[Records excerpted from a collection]
☆ ☆ ☆ ☆

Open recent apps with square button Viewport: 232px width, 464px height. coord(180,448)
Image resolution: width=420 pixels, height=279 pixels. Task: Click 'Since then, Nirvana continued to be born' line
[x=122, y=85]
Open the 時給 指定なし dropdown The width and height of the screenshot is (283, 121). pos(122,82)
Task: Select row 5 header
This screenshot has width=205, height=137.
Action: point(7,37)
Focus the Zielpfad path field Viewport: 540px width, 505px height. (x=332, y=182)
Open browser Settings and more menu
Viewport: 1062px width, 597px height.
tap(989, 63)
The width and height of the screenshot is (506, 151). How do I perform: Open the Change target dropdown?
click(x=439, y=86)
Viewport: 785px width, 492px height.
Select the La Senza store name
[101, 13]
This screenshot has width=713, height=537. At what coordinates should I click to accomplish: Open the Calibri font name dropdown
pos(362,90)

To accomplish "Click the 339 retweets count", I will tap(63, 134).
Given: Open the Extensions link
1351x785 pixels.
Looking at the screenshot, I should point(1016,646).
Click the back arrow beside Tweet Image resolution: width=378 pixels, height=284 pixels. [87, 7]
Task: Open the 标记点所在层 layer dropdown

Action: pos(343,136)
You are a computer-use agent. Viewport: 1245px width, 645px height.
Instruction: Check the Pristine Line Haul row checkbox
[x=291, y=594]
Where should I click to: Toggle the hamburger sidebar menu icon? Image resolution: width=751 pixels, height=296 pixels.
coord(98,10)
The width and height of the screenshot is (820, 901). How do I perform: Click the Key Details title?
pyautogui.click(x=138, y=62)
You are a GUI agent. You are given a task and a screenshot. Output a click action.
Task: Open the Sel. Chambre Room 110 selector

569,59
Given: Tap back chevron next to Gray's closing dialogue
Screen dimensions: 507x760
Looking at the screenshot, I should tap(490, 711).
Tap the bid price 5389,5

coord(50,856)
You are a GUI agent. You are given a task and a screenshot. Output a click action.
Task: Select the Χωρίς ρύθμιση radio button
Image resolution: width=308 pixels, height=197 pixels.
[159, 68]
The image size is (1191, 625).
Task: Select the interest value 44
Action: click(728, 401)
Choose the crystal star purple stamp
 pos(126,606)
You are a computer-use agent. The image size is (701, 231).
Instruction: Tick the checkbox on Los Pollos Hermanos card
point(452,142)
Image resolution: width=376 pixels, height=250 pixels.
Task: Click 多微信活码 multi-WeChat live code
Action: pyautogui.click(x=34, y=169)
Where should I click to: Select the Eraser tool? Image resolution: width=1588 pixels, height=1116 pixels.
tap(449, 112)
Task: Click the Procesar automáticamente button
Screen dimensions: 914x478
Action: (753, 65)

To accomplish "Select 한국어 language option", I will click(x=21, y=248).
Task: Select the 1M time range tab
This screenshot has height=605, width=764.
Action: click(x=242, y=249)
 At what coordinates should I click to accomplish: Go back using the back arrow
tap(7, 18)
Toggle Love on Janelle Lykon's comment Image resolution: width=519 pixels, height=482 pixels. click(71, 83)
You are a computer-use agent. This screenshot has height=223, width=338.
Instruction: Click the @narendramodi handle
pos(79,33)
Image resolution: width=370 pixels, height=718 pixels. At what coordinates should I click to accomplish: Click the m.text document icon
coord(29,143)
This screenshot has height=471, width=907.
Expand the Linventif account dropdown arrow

☆ ☆ ☆ ☆

What this task involves: Pick out, from the lines above, every one that contains the string "will".

Problem solution:
To accomplish "Click the 339 retweets count", I will tap(63, 134).
To accomplish "Select 한국어 language option", I will click(x=21, y=248).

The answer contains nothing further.